Comment être insensible "aux rails" lorsqu'on appartient à une famille qui a travaillé depuis trois générations aux chemins de fer... J'habite à 2000 mètres environ de la nouvelle gare TGV de Besançon, entre Besançon-ville et la nouvelle gare implantée à Auxon-Dessus (village faisant partie de la même paroisse qu'Ecole-Valentin).

Depuis plusieurs années les travaux ont marqué nos paysages. Et c'est aujourd'hui, dimanche 11 décembre, que les TGV vont donc emprunter ce nouveau sillon. Avec une réorganisation de l'ensemble du cadencement des flux et l'ouverture du réseau ferré à la concurrence internationale, c'est sans doute une étape importante qui se joue. Mais qui sera gagnant dans cette nouvelle donne ?

Les minutes glanées sur le trajet ferroviaire (environ 25 sur Besançon-Paris) seront-elles compensées, pour les bisontins, par le temps nécessaire pour se rendre de la ville à la nouvelle gare d'Auxon-Dessus ? Je ne le pense pas, d'autant que le vaste parking me semble bien loin des quais... Mais le cadre forestier a été respecté et c'est sans doute l'un des plus beaux parkings qui soit, paysagé et respectant les groupes de plantations naturelles.

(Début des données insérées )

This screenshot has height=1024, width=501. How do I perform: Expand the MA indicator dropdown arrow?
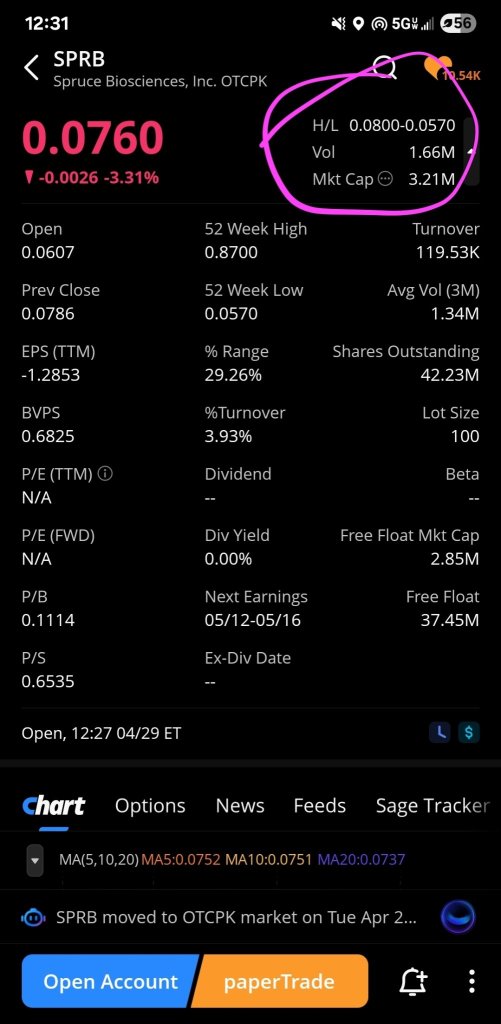point(35,860)
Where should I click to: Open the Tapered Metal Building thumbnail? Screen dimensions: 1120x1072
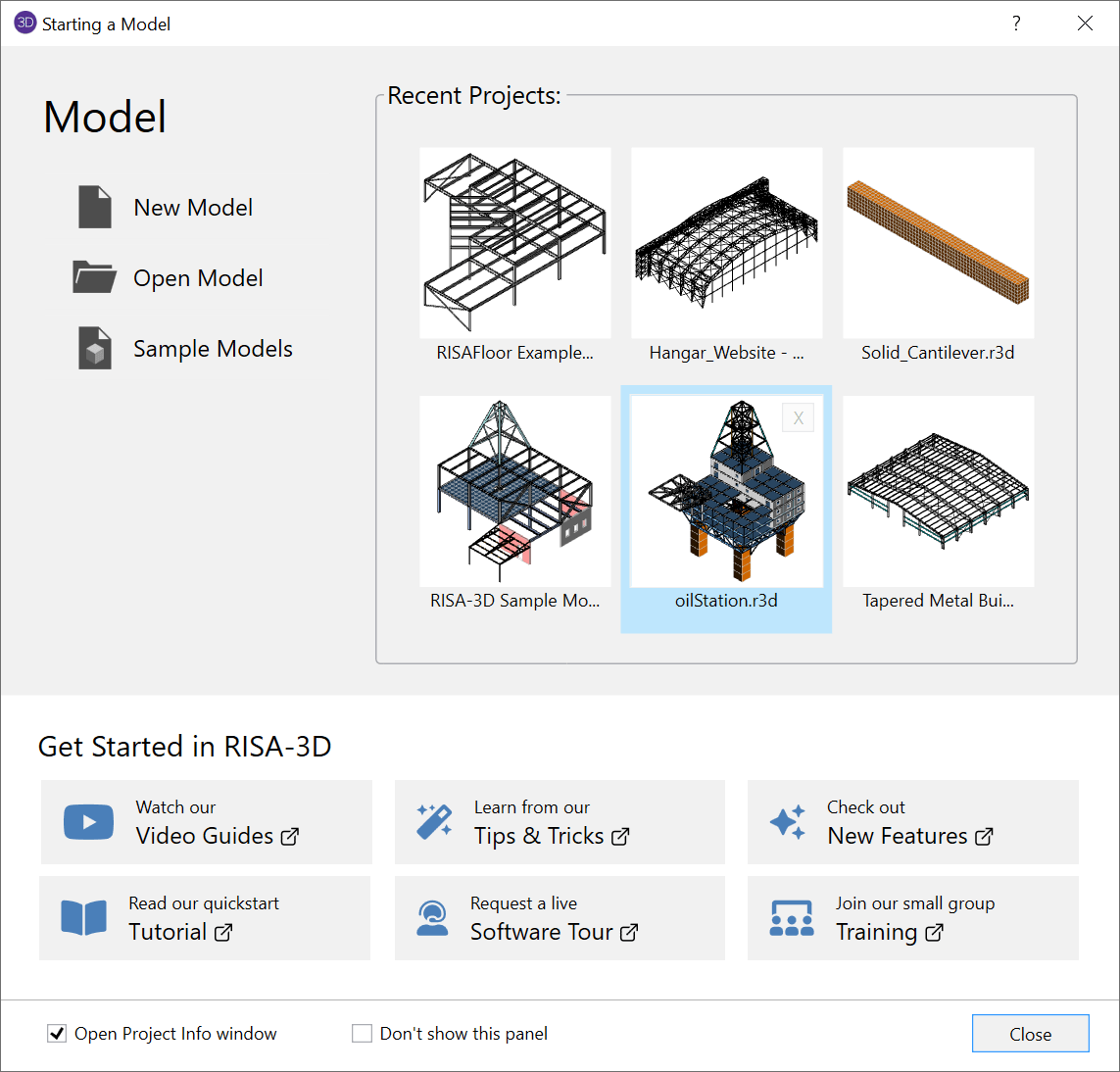939,491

Un regret : il faudra sans doute attendre encore près de 2 ans pour que la halte desservant le village d’École soit construite : il faudra donc être patient pour bénéficier des navettes pour se rendre en ville ou à la gare nouvelle. Une mise en route simultanée de la ligne TGV et des navettes aurait été plus judicieuse et aurait rendu la circulation plus aisée. En effet, cet axe routier est déjà saturé aux heures de pointe puisque s'y rejoignent la sortie principale de l'autoroute A36 sur Besançon, l'axe Besançon-Vesoul, plusieurs zones commerciales et industrielles , et un vaste espace d'habitat pavillonnaire s'étendant sur 8 communes devenues banlieue de Besançon.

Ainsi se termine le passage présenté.